Tale analisi era doverosa, motivata da turpiloqui che cominciano ad elevarsi al cielo manifestandosi per ciò che sono: rifiuti intossicanti e degenerativi. Ora, però, permetteteci di sorridere, di fare una sana ironia. Ironia che, a ragion veduta, dovrebbe rappresentare l’unico canale sul quale diffondere le rivalità sportive, le antipatie tra fazioni aventi fedi differenti. Un anno fa l’Italia intera, in particolare quella di fede juventina, accusó i napoletani di essere bigotti, provinciali e sentimentali senza senso. Dissero che i napoletani (tifosi) erano schiavi di un principio di inferiorità, succubi di chi è migliore di loro in quanto incapaci di elevarsi dalla mediocrità. Si sono erti a paladini dei giusti valori sportivi, etici, indossando il tocco desiderosi di insegnarci cosa fosse lo sport, il calcio.

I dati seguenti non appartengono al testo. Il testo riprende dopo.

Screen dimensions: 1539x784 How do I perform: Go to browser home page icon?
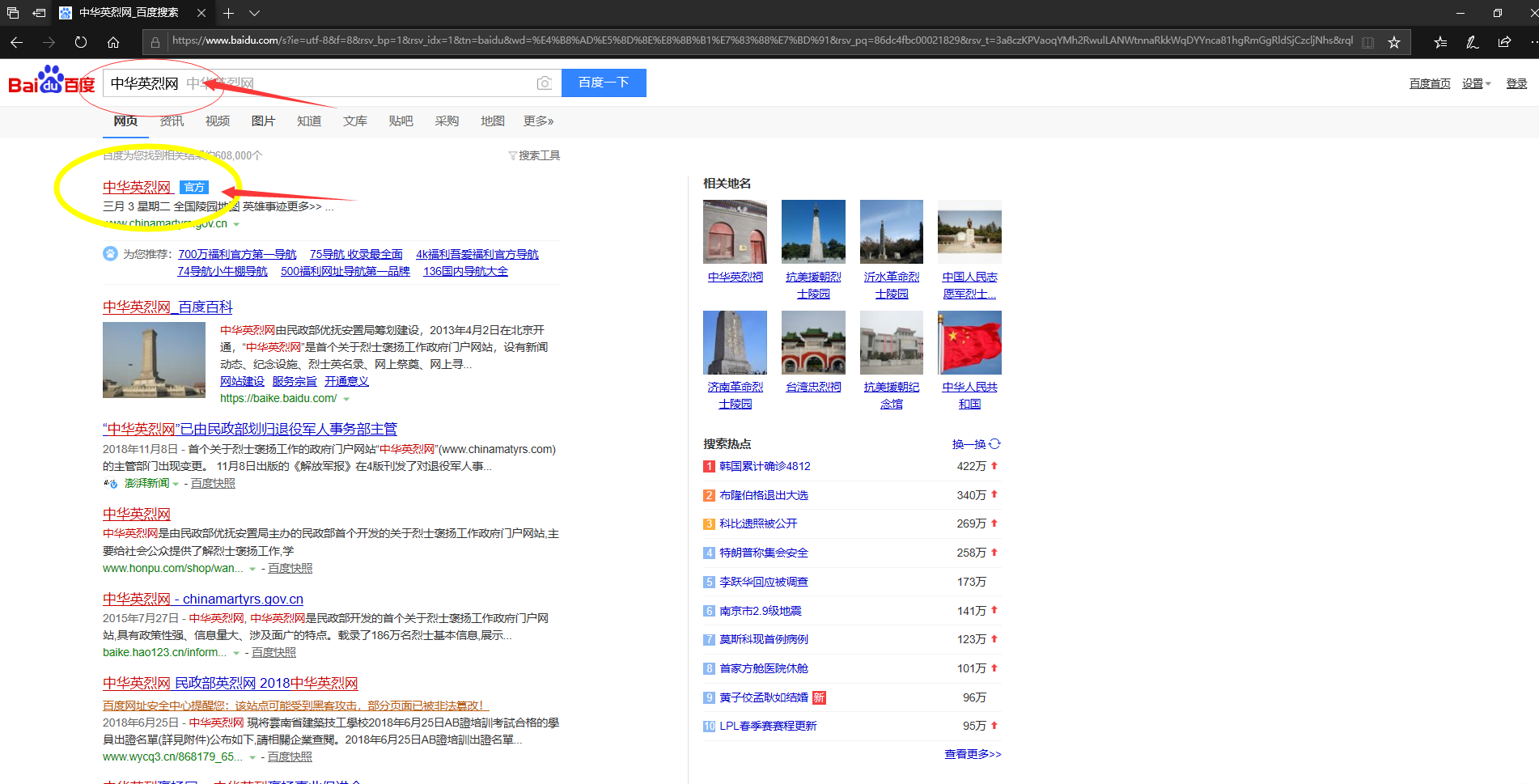[113, 42]
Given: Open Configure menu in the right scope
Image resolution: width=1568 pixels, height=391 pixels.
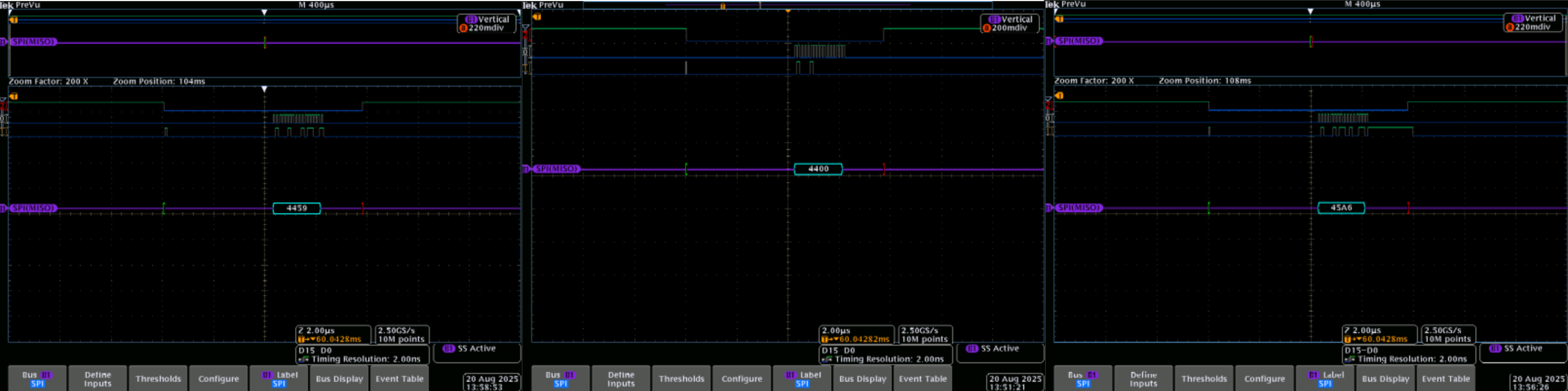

Dissero che certe offese squalificano l’uomo, lo mortificano e declassano. Parlarono tanto, come sempre del resto. Beh, alla luce della baraonda vergognosa che si sta alzando conto un ragazzo che “semplicemente” è stato venduto in un mercato libero, teniamo a ricordarlo, non riusciamo a capire come possano gli stessi che si indignarono nei nostri confronti appena un anno fa, fare oggi lo stesso se non anche peggio. Coloro che non sono provinciali, che ci hanno insegnato che la maglia è l’unica cosa che conta, non possono sporcarsi il bavero allo stesso modo. Eppure, nonostante tutto, è successo. Questo perché alla base di tutto c’è l’amore verso colori che sentiamo nostri, verso giocatori che ci hanno fatto sognare, che abbiamo sentito vicino al cuore. Rifiutiamo che il calcio sia business, giochi di interessi e che i protagonisti di questo circo sono uomini con necessità comuni a qualsiasi altre persone.

A sorridere, però, è che a distanza di solo un anno le parti si sono invertite.

A sorridere è che coloro che festeggiavano un tradimento che ha colpito noi, ora invece piangono di rabbia per un traditore che ha assassinato le loro anime tifose.
Nella vita tutto torna come una ruota, si rigenera e siccome siamo napoletani e quindi animati dall’ironia possiamo concludere il tutto dicendo:”nun sputa’ ‘ncielo ca ‘nfaccia te torna”.